Constraint setup: PR constraints implement the PRConstraint interface. Suppose we have constraints as in Mann & McCallum 08 stored in a `HashMap`

with `Integer`

keys that represent feature indices (obtained from a data `Alphabet`

) and values that are `double[]`

probability distributions over labels (where array indices correspond to a target `Alphabet`

). The `ArrayList<PRConstraint>`

required by the trainer can be created using the following code snippet:

```
OneLabelL2PRConstraints constraints = new OneLabelL2PRConstraints();
for (int featureIndex : constraints.keySet()) {
constraints.addConstraint(featureIndex, constraints.get(featureIndex), weight);
}
ArrayList constraintsList = new ArrayList();
constraintsList.add(constraints);
```

The weight variable controls the weight of each constraint in the PR objective function.

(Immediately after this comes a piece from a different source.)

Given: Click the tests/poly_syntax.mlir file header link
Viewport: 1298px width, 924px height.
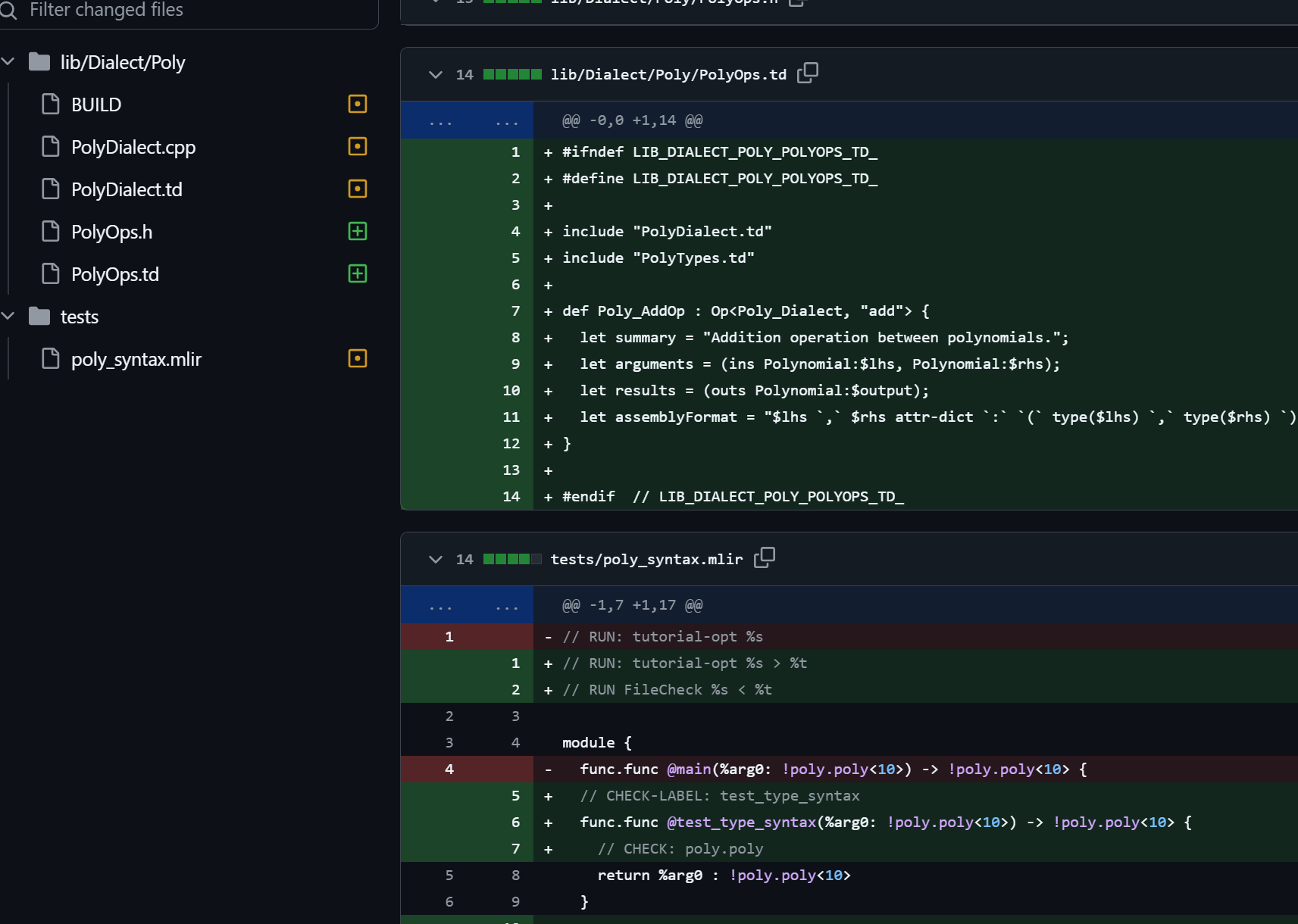Looking at the screenshot, I should pyautogui.click(x=646, y=559).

Implementing new constraints: To implement a new constraint, create a new class that implements the `PRConstraint`

interface. See documentation in `PRConstraint`

for more information.

Training: The following code snippet trains a CRF with the above constraints using 100 iterations of PR.

```
int numThreads = 1;
CRFTrainerByPR trainer = new CRFTrainerByPR(crf, constraints, numThreads);
trainer.setPGaussianPriorVariance(gaussianPriorVariance);
trainer.train(unlabeled, 100, 100);
```

The InstanceList unlabeled contains the unlabeled data to be used in PR criteria.

Multi-threading: Portions of the PR code are multi-threaded to increase effeciency. To use multi-threading, simply set the number of threads by changing the numThreads variable above.

Notes and Tips (see also the GE notes above):

- The current implementation only supports fully connected finite state machines.
- In some cases it may be necessary to tweak the optimization code (by for example setting convergence tolerances, step sizes, number of iterations) in order to obtain good results.
- As a rule of thumb, try to specify a set of constraints that is balanced among labels and covers many tokens.
- For PR training, in our experience large values for the constraint weight and small values for
`pGaussianPriorVariance`

work best.

This semi-supervised learning method aims to maximize the conditional log-likelihood of labeled data while minimizing the conditional entropy of the model’s predictions on unlabeled data. For more information, see the following papers:

```
Semi-Supervised Conditional Random Fields for
Improved Sequence Segmentation and Labeling
Feng Jiao, Shaojun Wang, Chi-Hoon Lee, Russell Greiner, Dale Schuurmans
ACL 2006
Efficient Computation of Entropy Gradient for
Semi-Supervised Conditional Random Fields
Gideon Mann, Andrew McCallum
HLT/NAACL 2007
```

Mallet includes an implementation of Entropy Regularization for training CRFs. The implementation is based on the O(nS2) algorithm of Mann and McCallum 07. As in Jiao et al. 06, the Mallet implementation uses the maximum likelihood parameter estimate as a starting point for optimizing the complete objective function. The weight of the ER term in the objective function can be set using the `setEntropyWeight`

method in the `CRFTrainerByEntropyRegularization`

class.
Example code:

```
CRFTrainerByEntropyRegularization trainer =
new CRFTrainerByEntropyRegularization(crf);
trainer.setEntropyWeight(gamma);
trainer.setGaussianPriorVariance(sigma);
trainer.addEvaluator(eval);
trainer.train(trainingData, unlabeledData, Integer.MAX_VALUE);
```

Notes:

- You must use the method
`train(InstanceList trainingData, InstanceList unlabeledData, int numIterations)`

to perform training. - Labeled data is only used in the likelihood term, and unlabeled data is only used in the ER term. This means the labels of the unlabeled data are never considered by the code, so the targets for unlabeled instances could be present (so that
`TransducerEvaluators`

can use them), or they could be null. - In our experience, the performance of this method is highly dependent on the weighting factor. We have often observed ER decrease performance because the entropy term dominates the objective function (or gradient).